Amazon Identity Access Management (IAM)

IAM (Identity Access Management) allows management of users and their level of access to the AWS Console. IAM gives

  • Centralized control of your AWS account.
  • Shared access to your AWS account.
  • Granular permissions.
  • Identity federation.
  • Multi-factor authentication (MFA).
  • Temporary access for users/devices and services where necessary.
  • Password rotation policies.
  • Support PCI DSS Compliance (payment cards)

IAM is global. This service does not allow region selection.

Terminology

  • Users: End users (think people).
  • Groups: A collection of users under a set of permissions.
  • Roles: A set of permissions assigned to AWS resources.
  • Policies: A document that defines one (or more) permissions. Can be attached to users, groups, and roles. These documents remain universal. Policies are defined with JSON.

The root account is the account initially used to sign up for AWS. It has complete admin access.

Programmatic vs. Console Access

Users can have programmatic and console access. Programmatic access gives an access key ID and a secret access key. Console access happens through a username and password. The access key ID and the secret access key cannot be used to login through the console. Likewise you cannot use your username and password to programmatically interact with AWS.

Access Key IDs and Secret Access Keys may only be viewed once. If you lose them, you have to regenerate them. Download and save them in a secure location.

Roles

Roles are a way to grant permissions to entities that you trust. These entities may be

  • An IAM user in another account.
  • Application code running on an EC2 instance that needs to perform actions on AWS resources.
  • An AWS service that needs to act on resources in your account to provide its features.
  • Users from a corporate directory who use identity federation with SAML.
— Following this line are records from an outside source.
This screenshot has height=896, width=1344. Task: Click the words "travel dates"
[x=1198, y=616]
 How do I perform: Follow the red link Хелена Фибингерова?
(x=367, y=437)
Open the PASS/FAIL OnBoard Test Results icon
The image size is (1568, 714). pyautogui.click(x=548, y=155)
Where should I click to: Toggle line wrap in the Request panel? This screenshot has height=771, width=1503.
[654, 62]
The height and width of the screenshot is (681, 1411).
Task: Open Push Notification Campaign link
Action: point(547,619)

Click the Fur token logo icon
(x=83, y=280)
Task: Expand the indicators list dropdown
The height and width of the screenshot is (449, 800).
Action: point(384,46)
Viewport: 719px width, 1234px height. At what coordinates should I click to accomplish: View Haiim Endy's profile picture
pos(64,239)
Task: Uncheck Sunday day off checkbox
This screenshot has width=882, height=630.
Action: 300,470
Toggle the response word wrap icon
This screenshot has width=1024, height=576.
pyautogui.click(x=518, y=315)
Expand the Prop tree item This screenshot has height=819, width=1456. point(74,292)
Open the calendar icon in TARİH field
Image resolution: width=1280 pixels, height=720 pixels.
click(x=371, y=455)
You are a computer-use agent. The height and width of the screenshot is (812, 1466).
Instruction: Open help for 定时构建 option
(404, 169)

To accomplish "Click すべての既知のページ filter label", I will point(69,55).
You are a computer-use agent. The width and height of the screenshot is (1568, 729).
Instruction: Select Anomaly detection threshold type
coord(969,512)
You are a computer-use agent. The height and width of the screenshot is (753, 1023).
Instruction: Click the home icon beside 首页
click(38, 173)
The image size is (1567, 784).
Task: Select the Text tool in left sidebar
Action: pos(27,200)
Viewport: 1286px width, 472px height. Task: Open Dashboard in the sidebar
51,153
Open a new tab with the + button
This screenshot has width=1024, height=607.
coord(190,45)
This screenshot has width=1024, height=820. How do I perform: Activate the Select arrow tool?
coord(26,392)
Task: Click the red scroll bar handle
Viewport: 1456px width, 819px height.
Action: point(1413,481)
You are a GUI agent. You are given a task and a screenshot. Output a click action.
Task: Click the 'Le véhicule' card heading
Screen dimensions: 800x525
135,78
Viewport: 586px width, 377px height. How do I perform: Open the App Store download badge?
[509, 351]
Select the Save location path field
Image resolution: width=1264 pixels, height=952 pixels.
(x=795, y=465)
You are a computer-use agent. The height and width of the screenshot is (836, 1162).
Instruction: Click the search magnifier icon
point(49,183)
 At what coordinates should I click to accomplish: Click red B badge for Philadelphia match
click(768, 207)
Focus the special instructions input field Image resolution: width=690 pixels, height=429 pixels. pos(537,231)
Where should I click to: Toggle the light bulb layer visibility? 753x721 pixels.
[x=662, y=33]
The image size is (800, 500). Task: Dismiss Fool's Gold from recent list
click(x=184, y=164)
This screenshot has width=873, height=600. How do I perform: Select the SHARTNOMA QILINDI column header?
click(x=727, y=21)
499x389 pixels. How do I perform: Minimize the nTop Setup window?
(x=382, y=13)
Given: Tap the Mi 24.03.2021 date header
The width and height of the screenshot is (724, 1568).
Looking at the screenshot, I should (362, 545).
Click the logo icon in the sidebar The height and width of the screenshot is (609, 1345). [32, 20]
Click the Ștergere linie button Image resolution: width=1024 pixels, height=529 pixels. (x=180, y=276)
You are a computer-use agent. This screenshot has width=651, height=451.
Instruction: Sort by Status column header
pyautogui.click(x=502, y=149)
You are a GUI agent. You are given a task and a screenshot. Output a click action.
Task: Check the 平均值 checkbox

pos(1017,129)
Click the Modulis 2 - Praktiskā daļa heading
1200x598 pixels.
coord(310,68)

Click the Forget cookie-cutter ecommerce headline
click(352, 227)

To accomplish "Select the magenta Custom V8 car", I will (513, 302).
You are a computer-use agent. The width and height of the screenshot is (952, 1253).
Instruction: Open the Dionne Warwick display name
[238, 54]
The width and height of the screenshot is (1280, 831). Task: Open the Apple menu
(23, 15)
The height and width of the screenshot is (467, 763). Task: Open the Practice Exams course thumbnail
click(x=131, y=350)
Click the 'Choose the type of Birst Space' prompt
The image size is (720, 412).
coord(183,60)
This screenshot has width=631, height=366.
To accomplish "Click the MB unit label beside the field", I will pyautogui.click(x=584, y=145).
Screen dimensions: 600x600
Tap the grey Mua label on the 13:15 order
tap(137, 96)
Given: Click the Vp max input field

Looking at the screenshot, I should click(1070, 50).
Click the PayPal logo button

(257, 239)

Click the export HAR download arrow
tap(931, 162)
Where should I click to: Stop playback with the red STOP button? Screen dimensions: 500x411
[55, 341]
Roles are preferred for EC2 instances from a security perspective. Roles allow one to avoid the use of Access Key IDs and Secret Access Keys. Roles can easily be attached and detached from running EC2 instances without having to stop or terminate these instances.

When creating a role, you choose a set of policies. Changes to a role's policies immediately take affect. Of course, roles are universal - you can use them in any region.

Policies

IAM provides three types of policies:

  • Managed Policies: Policies created and administered by AWS. These AWS-provided policies can be attached to multiple users, groups, or roles. You cannot change the permissions.
  • Customer Managed Policy: Stand-alone policy created by you. You can attach this policy to multiple users, group, and roles - but only within your own account.
  • Inline Policy: Policy embedded within the user, group, or role to which it applies. There is a strict 1:1 relationship between the entity and the policy.

In most cases, AWS recommends using Managed Policies over Inline Policies.

Best Practices

  • Always setup multi-factor authentication on your root account.
  • IAM allows the creation of a password policy. This includes password rotation policies.
  • Users have no permissions when first created. Users should be given the minimum amount of permissions.
  • IAM allows a customized sign-in link for new users.